There are also two famous terms in Finance. These are microfinance and trade finance.

Micro Finance

Microcredit is another name of micro Finance. You have seen many microfinance banks in the city. These banks work like private banks and specially designed for those individuals who do not have easy access to financial services. It provides services to unemployed and daily wagers, and the main motive is to make them self reliant.
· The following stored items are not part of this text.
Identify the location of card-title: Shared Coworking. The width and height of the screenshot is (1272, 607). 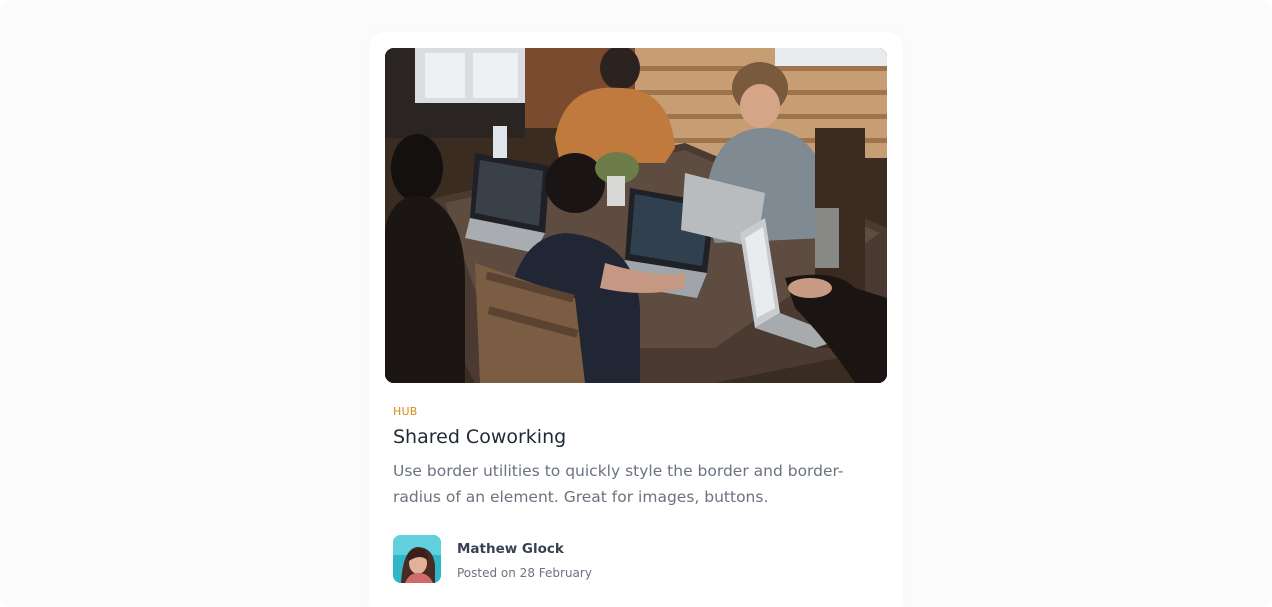
(480, 437).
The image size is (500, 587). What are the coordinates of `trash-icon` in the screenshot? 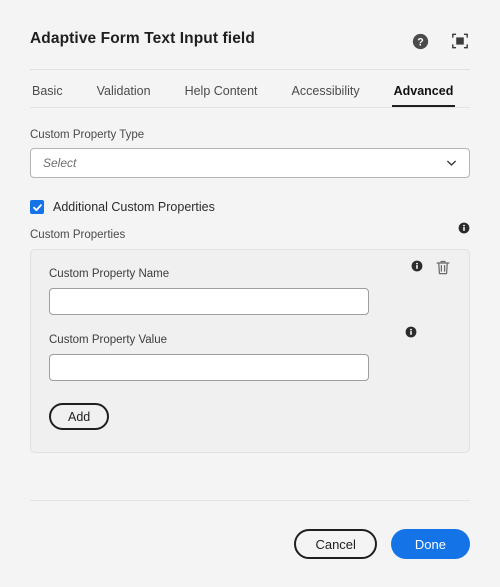 It's located at (443, 270).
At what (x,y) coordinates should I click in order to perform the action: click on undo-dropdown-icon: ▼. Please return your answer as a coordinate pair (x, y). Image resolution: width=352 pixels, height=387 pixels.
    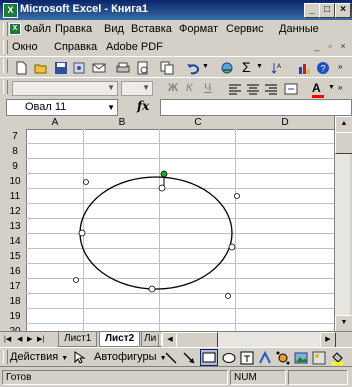
    Looking at the image, I should click on (206, 66).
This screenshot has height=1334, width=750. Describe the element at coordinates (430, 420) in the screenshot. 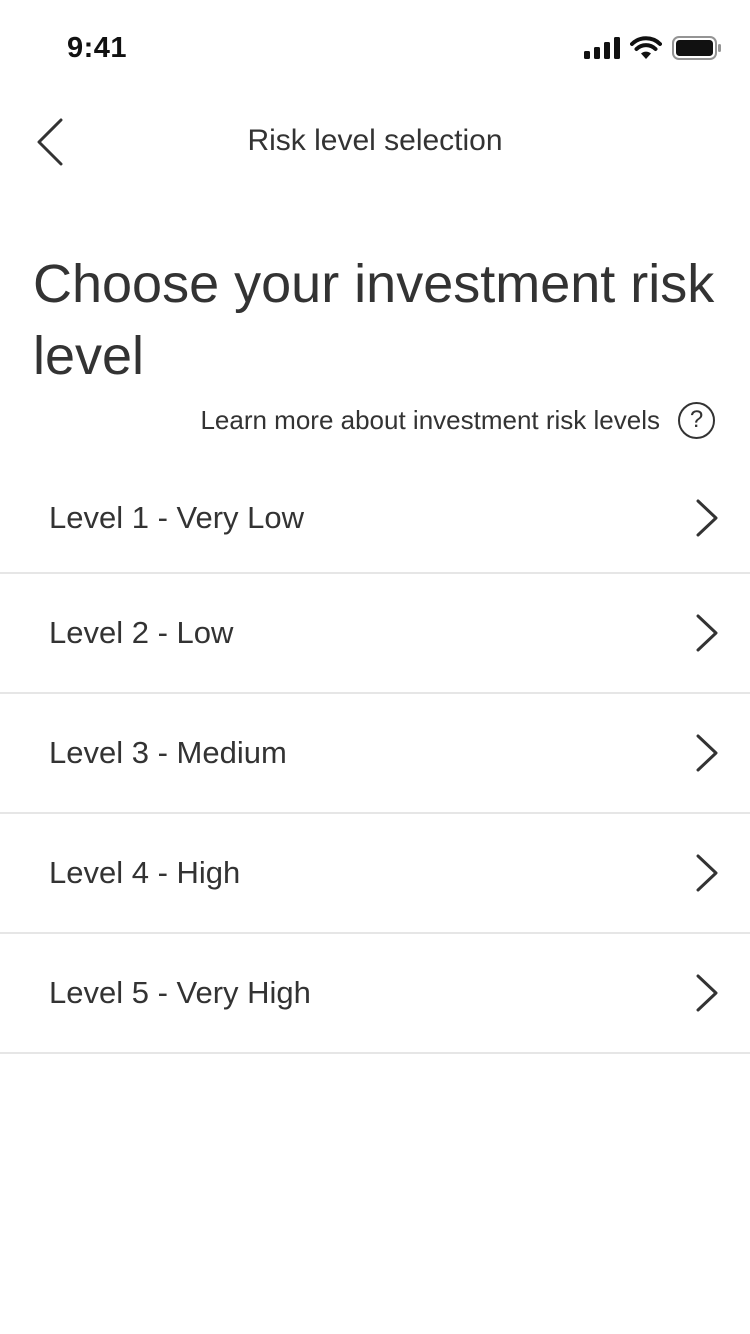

The lenders grant the loan after knowing the better repayment plan from the borrower. They can deny the idea if feel unsatisfied because the repayment amount in such loans is higher than of conventional loan due to higher risk involved.

Micro Finance includes:

  • Bank saving and checking account
  • Learning the principle of investing
  • Educational programs on self-finance
  • Basis training on money management
  • Understanding the concepts like interest rate, cash flow etc.

Trade finance

Trade finance is a general term which includes the financial services and instruments that enable and facilitate trade globally. It is ideal for international exporters and importers to trade freely in a less risky situation. It helps in reducing risk in global business by reconciling the divergent needs of an exporter and importer. This is used to minimize the uncertainty between both parties using the third party for transactions because the risks like currency fluctuation, non-payment and political instability are always there.

Trade finance includes:

  • Insurers
  • Banks
  • Credit agencies
  • Trade finance companies.

These are some few help guide about finance. It will help you in different aspect of life.